Re: [Discuss-sudbury-model] what should I do?

From: Ann Ide <ann.ide_at_rcn.com>
Date: Sat Nov 12 13:22:00 2005

I told you that staff would be shocked to hear that he is claiming to be "shy" ! :-) Me, too !

Anyway, Hanna, I appreciate your concern for his privacy. He is totally okay with it, even thought it was strange of me to ask. I am a bit concerned with your phrase "if a parent has a problem with the school". I want to be clear that it is Jesse who has a problem at the school; so, of course, I am concerned. For me, this is very different . We do not have a problem with the school. We love it! Since the issue is so model-related, and not of a personal nature, the approach of posting seemed appropriate and was quick and easy. It's also always good to hear all the responses, and various perspectives.

That said, thank you for providing me with this clarity in procedure. Sounds good. It's not so easy being a Sudbury parent and knowing how to "do it right". When he asked me for help, my first response was that I don't think I'm supposed to. This is our 6th year, and I'm still learning.

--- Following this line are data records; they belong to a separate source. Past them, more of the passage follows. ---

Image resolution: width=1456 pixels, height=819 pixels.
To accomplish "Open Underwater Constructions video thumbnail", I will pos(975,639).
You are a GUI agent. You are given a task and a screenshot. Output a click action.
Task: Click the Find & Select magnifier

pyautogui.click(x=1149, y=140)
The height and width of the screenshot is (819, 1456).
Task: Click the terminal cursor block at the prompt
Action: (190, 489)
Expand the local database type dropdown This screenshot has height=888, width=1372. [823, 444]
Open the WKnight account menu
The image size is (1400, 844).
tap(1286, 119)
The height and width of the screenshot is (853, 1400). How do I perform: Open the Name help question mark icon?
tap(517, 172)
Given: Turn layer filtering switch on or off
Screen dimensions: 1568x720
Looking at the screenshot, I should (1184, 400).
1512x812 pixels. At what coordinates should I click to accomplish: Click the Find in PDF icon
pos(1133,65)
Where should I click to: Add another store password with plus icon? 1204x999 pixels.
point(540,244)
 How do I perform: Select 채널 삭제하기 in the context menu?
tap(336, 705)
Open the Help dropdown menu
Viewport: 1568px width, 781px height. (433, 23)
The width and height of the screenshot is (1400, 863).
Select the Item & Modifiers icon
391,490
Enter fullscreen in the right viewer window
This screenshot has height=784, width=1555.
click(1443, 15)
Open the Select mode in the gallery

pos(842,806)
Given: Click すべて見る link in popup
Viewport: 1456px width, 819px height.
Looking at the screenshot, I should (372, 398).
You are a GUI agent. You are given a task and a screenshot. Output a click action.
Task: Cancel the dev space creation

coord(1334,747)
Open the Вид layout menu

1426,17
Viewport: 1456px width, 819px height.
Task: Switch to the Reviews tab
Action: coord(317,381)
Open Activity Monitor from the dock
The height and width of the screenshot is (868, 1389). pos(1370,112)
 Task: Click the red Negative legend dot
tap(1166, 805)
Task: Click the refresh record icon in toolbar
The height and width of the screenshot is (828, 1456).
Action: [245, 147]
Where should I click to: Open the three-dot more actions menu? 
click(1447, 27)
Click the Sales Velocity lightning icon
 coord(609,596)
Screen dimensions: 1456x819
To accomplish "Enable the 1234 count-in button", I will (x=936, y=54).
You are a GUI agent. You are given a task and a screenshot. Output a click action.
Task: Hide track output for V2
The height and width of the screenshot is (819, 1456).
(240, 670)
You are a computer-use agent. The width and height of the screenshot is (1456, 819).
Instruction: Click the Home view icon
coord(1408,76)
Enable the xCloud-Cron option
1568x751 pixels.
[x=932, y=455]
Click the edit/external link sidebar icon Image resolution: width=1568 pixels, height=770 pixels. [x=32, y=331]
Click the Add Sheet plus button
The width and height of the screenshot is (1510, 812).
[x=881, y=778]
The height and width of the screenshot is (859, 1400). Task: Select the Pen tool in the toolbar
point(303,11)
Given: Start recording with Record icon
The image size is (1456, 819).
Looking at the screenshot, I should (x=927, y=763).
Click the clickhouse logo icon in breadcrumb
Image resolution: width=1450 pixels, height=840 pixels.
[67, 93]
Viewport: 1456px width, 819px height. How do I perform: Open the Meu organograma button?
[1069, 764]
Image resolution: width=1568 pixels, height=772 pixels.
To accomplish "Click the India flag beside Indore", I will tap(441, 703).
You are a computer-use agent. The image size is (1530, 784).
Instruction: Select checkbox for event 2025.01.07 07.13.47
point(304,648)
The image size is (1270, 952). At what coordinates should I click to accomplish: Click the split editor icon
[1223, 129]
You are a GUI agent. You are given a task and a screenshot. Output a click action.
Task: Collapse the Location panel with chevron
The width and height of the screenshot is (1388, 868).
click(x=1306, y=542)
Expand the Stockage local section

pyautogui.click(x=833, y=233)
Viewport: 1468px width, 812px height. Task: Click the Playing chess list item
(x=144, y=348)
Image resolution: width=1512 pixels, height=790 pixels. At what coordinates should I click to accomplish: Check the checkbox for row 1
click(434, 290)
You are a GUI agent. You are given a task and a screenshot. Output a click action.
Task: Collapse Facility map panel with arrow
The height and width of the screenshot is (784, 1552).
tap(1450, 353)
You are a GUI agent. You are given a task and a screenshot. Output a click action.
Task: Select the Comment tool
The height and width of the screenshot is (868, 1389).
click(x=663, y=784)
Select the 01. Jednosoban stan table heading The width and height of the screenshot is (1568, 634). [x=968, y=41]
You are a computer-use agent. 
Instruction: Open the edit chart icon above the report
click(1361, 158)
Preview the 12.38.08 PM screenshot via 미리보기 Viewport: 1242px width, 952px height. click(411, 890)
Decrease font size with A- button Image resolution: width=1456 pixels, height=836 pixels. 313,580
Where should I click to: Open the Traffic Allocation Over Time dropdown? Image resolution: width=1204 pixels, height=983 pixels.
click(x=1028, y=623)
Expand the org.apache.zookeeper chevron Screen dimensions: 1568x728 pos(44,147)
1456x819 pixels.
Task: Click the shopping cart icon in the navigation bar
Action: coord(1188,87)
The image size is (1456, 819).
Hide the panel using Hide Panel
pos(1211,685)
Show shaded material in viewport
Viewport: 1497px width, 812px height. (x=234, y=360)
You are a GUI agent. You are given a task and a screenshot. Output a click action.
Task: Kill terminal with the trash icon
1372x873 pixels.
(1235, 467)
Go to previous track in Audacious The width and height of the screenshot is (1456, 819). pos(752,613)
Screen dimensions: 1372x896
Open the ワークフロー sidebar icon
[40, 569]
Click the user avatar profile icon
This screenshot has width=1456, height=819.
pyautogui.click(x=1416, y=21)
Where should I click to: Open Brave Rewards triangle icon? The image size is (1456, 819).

We'll be contacting you, and thanks again.

Ann Ide

  ----- Original Message -----
  From: Dannyasher_at_aol.com
  To: discuss-sudbury-model_at_sudval.org
  Sent: Saturday, November 12, 2005 10:27 AM
  Subject: [Discuss-sudbury-model] what should I do?

  I am a staff member at Sudbury Valley School and I'm stunned by Ann Ide's post. I have an excellent relationship with her son, and my experience with him is that he is not shy at all. However, if he happens to be reticent about this particular need, I think that Ann should ask him what he wants her to do. Does he want her to come to school for a conference, to help him figure this out, or does he want to do this himself?

  I wonder how comfortable her son is about having his problems discussed on the internet, and I wish that Ann had talked to someone at school, with her son's permission, before she put her question to the public. The "Textbook picture of the model" that Ann refers to respects the child's privacy above all, and if a parent has a problem with the school, the best way to deal with it is to discuss it with the child and come to someone in the school and work it out.